发表日期:2017-02-14 | 来源 :国际护士网 | 作者 :www.the-nurses.com |点击数: 次 收听:
 

  Administration of medications用药

  Actions for administering medications via a nasogastric or gastrostomy tube.

  经鼻胃或胃造口管给药时采取的行动

  1. Check the physician’s prescription.

  检查医生处方。

  2. Prepare the medication for administration.

  准备拟用药物。

  3. Ensure that the medication prescribed can be crushed or if it is a capsule that it can be opened; use elixir forms of medications if available.

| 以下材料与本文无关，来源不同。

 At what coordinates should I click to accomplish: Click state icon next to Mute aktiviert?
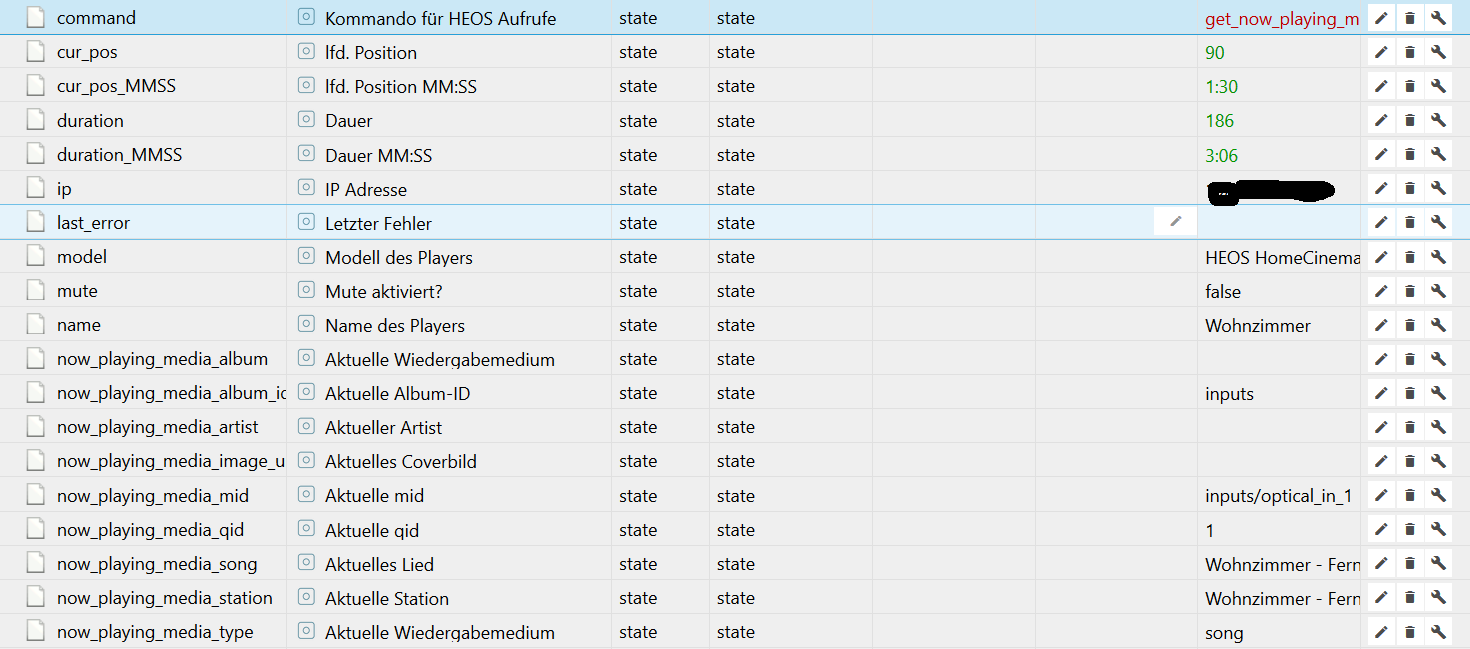pos(306,291)

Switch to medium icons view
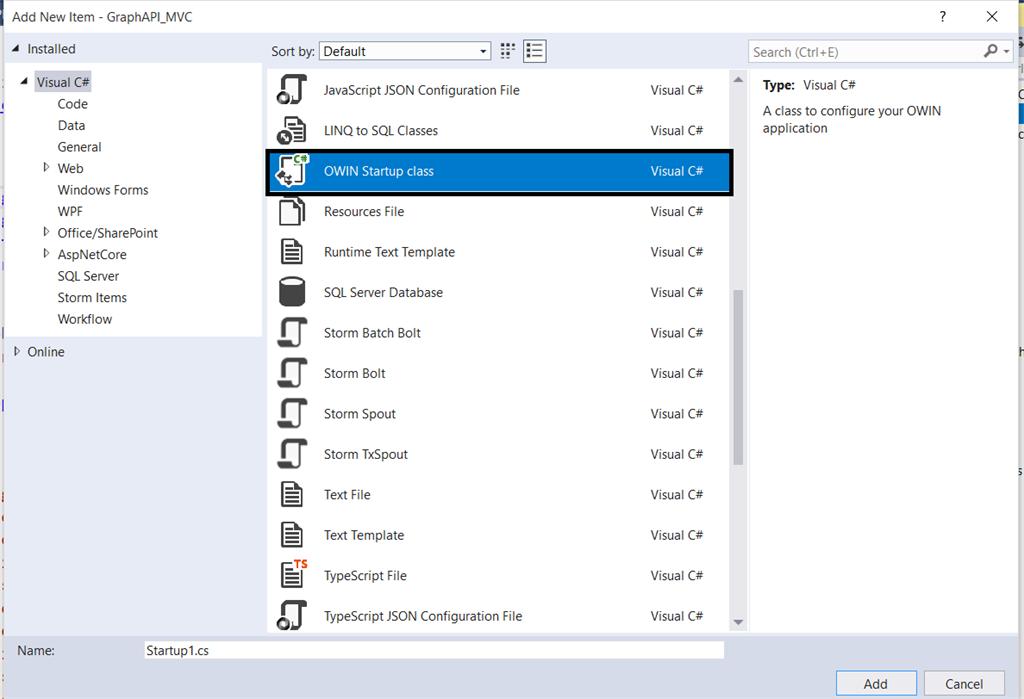(507, 51)
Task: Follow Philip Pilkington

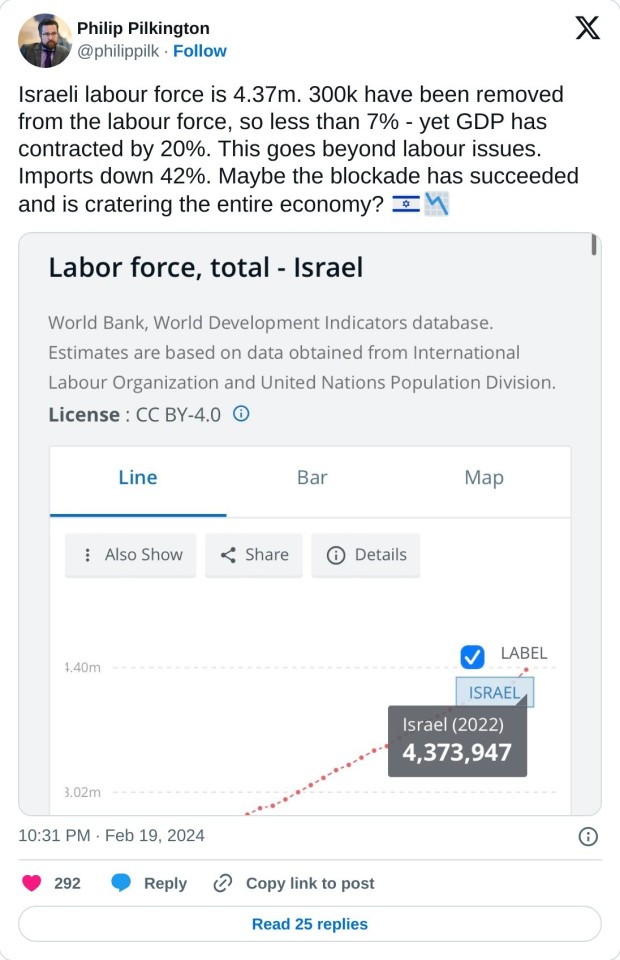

  确保处方药物可以压碎;若是胶囊,应可打开;条件许可时可使用酏剂。

  4. Dissolve crushed medication or capsule contents in 15 to 30 mL of water.

  将压碎的药物或胶囊药物溶于15-30 mL中。

  5. Verify the client’s identity and explain the procedure to the client.

  确认患者身份,向患者说明程序。

  6. Check tube placement and residual contents before instilling the medication; check for bowel sounds.

  滴入药物前,检查导管位置及残余量;检查有无肠鸣音。

  7. Drawup the medication into a catheter tip syringe, clear excess air from the syringe, and insert the medication into the tube.

  将药物抽入导管式接头注射器,排出注射器内多余空气,将药物注入导管。

  8. Flush with 30 to 50 mL of water or normal saline (SN), depending on agency policy.

  根据机构规定,用30-50 mL水或生理盐水(SN)冲管。

  9. Clamp the tube for 30 to 60 minutes, depending on medication and agency policy.

  夹闭导管30-60分钟,视药物或机构规定。

  10. Document the administration of the medication and any other appropriate information.

  纪录给药情况及其他任何相应信息。

  The nurse always checks the physician’s prescription before administering any medication to a client. Once the prescription is verified, the medication is prepared for administration. The nurse determines the reason for administration, checks for any contraindications to administering the medication, and for any potential interactions. When preparing medications for administration through a nasogastric or gastrostomy tube, the nurse needs to ensure that the medication prescribed can be crushed or if it is a capsule that it can be opened. Whole tablets or capsules can not be administered through a tube because they can cause a tube blockage. Elixir forms of medications can also be used if available. The nurse then dissolves the crushed medication or capsule contents in 15 to 30 mL of water. Client identity is always verified before medication administration and the procedure is explained to the client. The nurse checks tube placement and residual contents before instilling the medication and checks for bowel sounds. The nurse also performs any additional assessments, such as checking the apical heart rate for cardiac medication or checking the blood pressure for antihypertensives. The medication is drawn up into a catheter tip syringe, excess air is removed from the syringe, and the medication is inserted into the tube. The tube is flushed with 30 to 50 mL of water or NS (depending on the medication and agency policy) to ensure it is absorbed (if the tube is not clamped and is reattached to suction then the medication will be aspirated out with the suction). The nurse then documents the administration of the medication and any other appropriate information.

  患者给药前,护士应始终检查医生处方。核实后,准备拟用药物,护士确定用药理由,检查有无给药禁忌症及可能的药物相互作用。准备鼻胃或胃造口管给药时,护士必须确保药物可以压碎,所用胶囊可以打开。因其可能堵塞导管,片剂及胶囊不能经导管给药。可使用酏剂。护士将压碎后药物或胶囊容物溶于15-30 mL水中。始终在给药前确认患者身份,向患者说明操作程序。滴入药物前检查导管位置及残余物,检查肠鸣音。护士还应作其他评估,如,使用心脏病药物时,检查心尖心率,使用降压药时应检查血压。将药物抽进导管头连接注射器,排出注射器内多余空气,将药物注入导管。用30-50 mL水或SN冲管(根据药物情况及机构规定),确保药物吸入(如导管未夹闭并再次与抽吸管连接,那么,抽吸时就会将药物吸出)。护士记录给药情况及其他任何相应信息。